* EXERCISE MATERIAL
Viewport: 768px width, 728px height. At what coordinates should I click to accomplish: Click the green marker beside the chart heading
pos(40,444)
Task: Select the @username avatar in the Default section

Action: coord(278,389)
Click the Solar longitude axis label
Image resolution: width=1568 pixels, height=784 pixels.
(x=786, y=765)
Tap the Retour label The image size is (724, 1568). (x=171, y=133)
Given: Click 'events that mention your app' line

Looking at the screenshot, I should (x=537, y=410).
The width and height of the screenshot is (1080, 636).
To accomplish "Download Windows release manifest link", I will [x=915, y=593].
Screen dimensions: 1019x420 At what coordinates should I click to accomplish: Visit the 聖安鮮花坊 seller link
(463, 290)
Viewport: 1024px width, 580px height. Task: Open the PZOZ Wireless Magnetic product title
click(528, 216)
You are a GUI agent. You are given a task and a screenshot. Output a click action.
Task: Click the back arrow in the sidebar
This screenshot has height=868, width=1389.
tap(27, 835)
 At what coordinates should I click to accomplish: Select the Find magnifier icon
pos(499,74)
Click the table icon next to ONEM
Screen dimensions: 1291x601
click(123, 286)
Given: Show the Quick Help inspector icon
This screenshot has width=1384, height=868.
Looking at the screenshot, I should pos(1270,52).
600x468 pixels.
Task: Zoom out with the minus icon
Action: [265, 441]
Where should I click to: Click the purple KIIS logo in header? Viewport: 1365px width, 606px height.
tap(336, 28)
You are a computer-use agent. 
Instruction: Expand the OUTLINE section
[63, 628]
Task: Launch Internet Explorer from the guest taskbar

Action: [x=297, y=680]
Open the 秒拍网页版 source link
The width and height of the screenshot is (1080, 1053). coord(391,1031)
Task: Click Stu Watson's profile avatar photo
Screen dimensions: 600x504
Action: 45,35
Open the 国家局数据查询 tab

* PROBLEM DESCRIPTION
The reply should consist only of the line containing "Task: Click Stu Watson's profile avatar photo" and all lines after it in the listing above, reproduced exactly.

* SOLUTION TO THIS TASK
Task: Click Stu Watson's profile avatar photo
Screen dimensions: 600x504
Action: 45,35
Open the 国家局数据查询 tab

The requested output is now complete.